### Problem statement
Copy out each of the records below word for word, leaving out the pictures.

▼

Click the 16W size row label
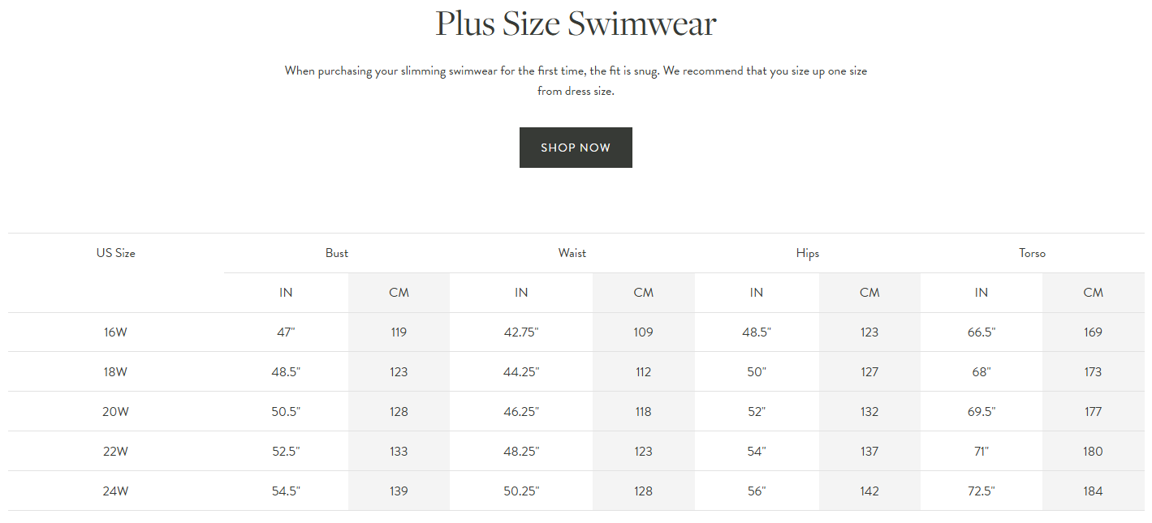click(x=115, y=332)
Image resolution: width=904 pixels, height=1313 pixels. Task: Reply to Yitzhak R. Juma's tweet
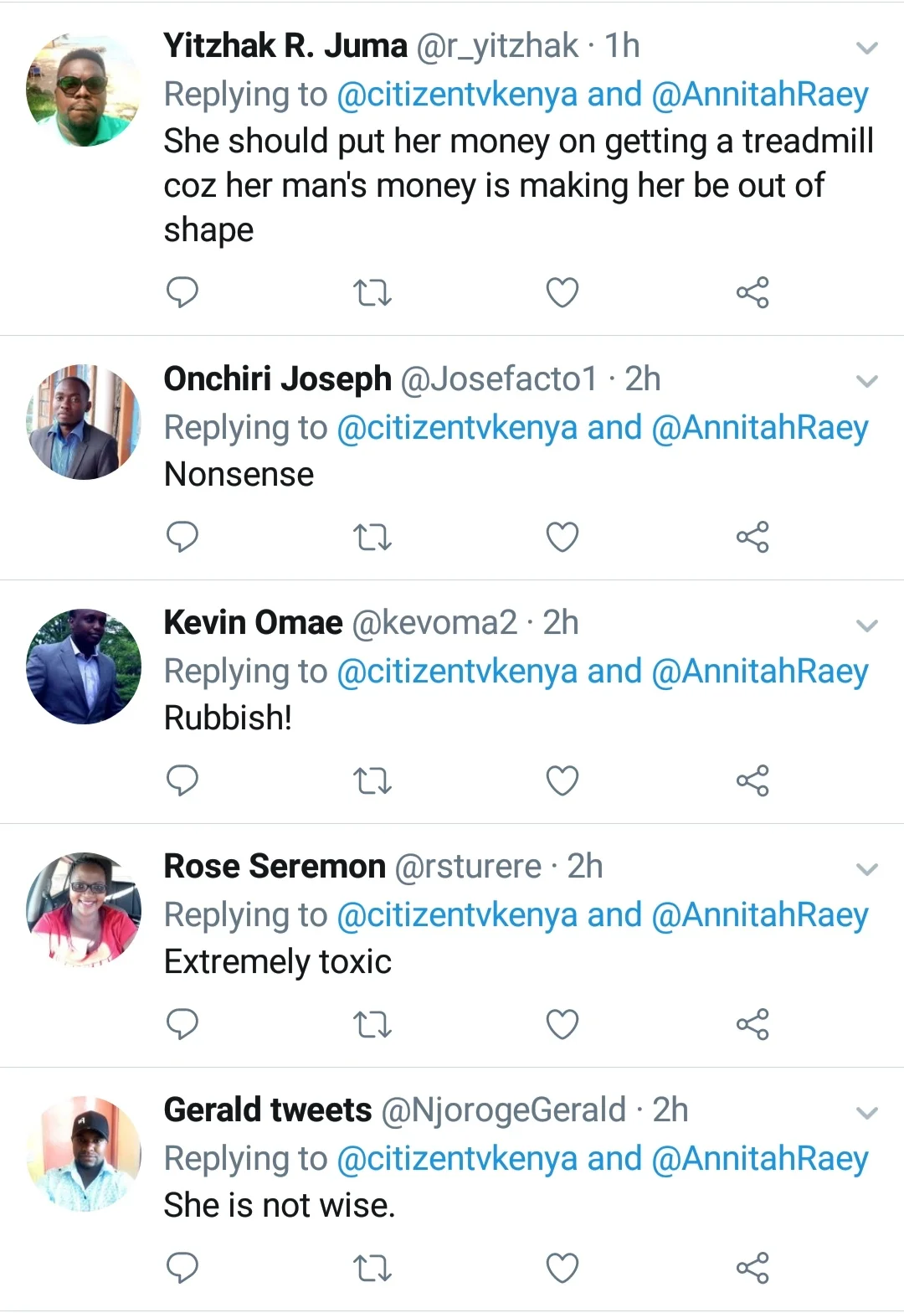coord(182,292)
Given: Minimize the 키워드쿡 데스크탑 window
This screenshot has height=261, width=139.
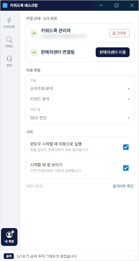Looking at the screenshot, I should pyautogui.click(x=101, y=5).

▲

### Response to this exercise
Click the 16W size row label
click(x=115, y=332)
Image resolution: width=904 pixels, height=1313 pixels. Task: Reply to Yitzhak R. Juma's tweet
coord(182,292)
Given: Minimize the 키워드쿡 데스크탑 window
This screenshot has height=261, width=139.
Looking at the screenshot, I should pyautogui.click(x=101, y=5).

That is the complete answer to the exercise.